New Orleans funk band Galactic skirts the hip-hop frontier

Some people,” Galactic bassist Robert Mercurio says, “think we’re just a bunch of college kids playing old New Orleans music.”

That may have been so at one point. But the funk-based, mostly instrumental quintet has garnered plenty of respect over its nearly 15-year existence. Thanks to crossover success with younger listeners as well as its high visibility in the jam-band scene, Galactic stands poised as Crescent City ambassadors to an audience that otherwise may not have found acts like the Meters, Dr. John or Professor Longhair. Still, when he considers his band’s place in the city’s storied pantheon, Mercurio politely demurs.

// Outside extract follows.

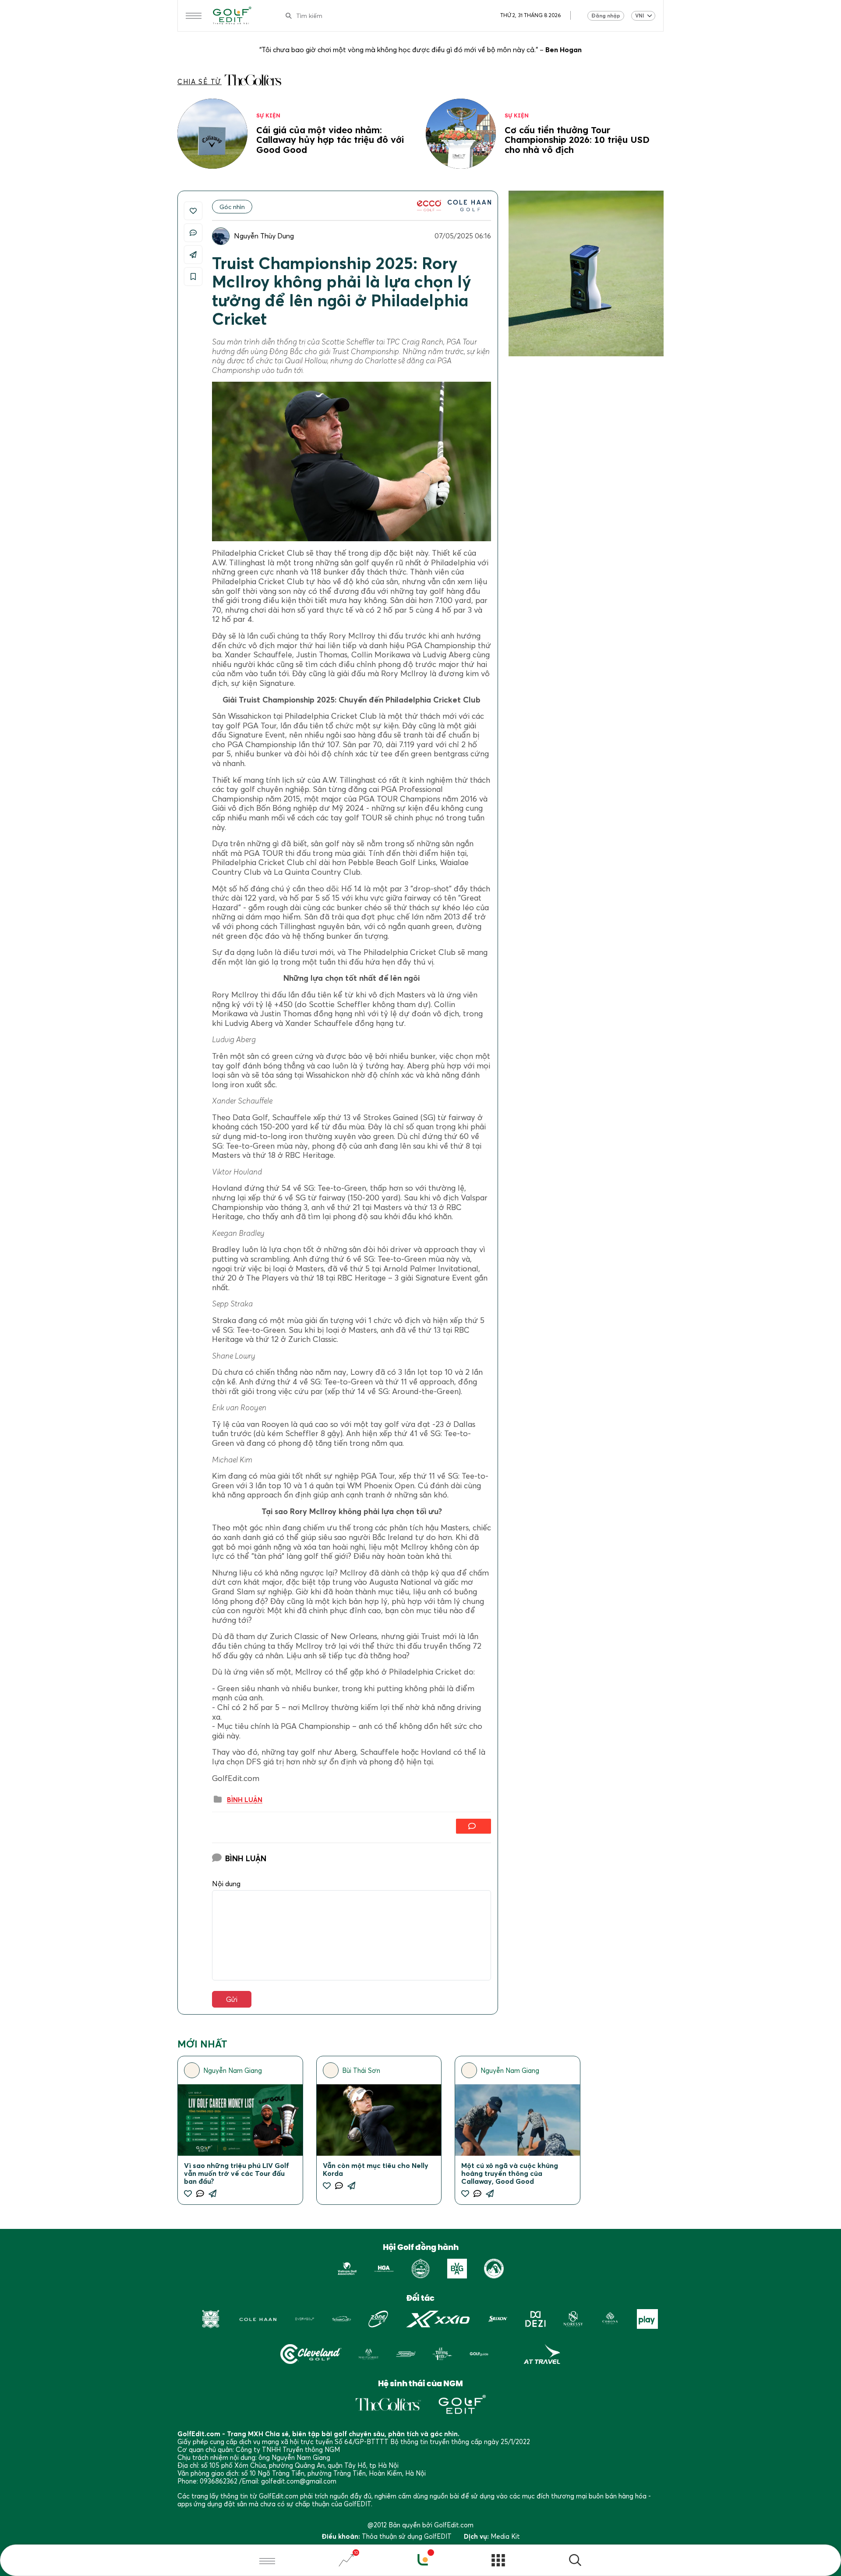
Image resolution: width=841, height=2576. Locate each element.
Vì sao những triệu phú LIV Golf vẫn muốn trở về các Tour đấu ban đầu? (236, 2173)
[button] (575, 2561)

“We’re not trying to present ourselves as being on the throne of New Orleans music or anything like that,” he insists. “And I don’t know where we fit in, to be honest.”

For Galactic, credibility didn’t just come from years of practice and persistent touring. When the band formed in the early 1990s, all but one of its current members had relocated to New Orleans for college. (Mercurio arrived in 1990 to attend Tulane; the others were already there and going to Loyola.) Drummer Stanton Moore may be Galactic’s only NOLA native, but the other members immediately fell in love with the city’s rich musical climate — so much so, in fact, that they all decided to stay.

Mercurio emphasizes that the band put in the time and energy to absorb and relate to the city’s musical culture, modernizing the music with the proper sense of respect. From Galactic’s sophomore album, Crazyhorse Mongoose, in 1998, through its latest, From the Corner to the Block, in 2007, the band has shown a staunch progressive streak, throwing fresh twists into the funk formula with each release.

“When we first started out, we were in our 20s playing music that was written 30 to 40 years before us,” Mercurio says. “So no matter what, our interpretation is going to have somewhat of a modern or new approach. At first, it wasn’t as conscious, but lately we’ve thought about it a little more.”

Even a cursory listen to today’s funk music reveals how endemic the retro craze is and how often bands get stuck in the past. Although it’s arguably a great thing that younger musicians have taken to classic funk, it’s also dismaying to see bands acting more like anthropologists than like musicians who are capable of coming up with fresh hooks.

“There are bands that are doing the retro thing very convincingly and great, like Sharon Jones and the Dap-Kings. But it’s been done, so why do that?” Mercurio says. “We’ve been there, too. Our first album, Coolin’ Off, is very retro. We even recorded at the same studio that the Meters recorded at. But after you tour with a band for a while, it hits you: What are we doing? We’ve got to do our own thing.”

On From the Corner, Galactic’s own thing took the form of the band collaborating on every song with guest rappers, including Boots Riley from the Coup, Ladybug Mecca from Digable Planets, Gift of Gab from Blackalicious, Chali 2Na from Jurassic 5, Lyrics Born, and a host of others. After parting company with vocalist Theryl DeClouet in 2004, Mercurio says the band found itself free to pursue an inspiration that first struck in 1992, when British funk band the Brand New Heavies released Heavy Rhyme Experience: Vol. 1. That album also featured a roster of guest MCs who, at the time, were up-and-coming.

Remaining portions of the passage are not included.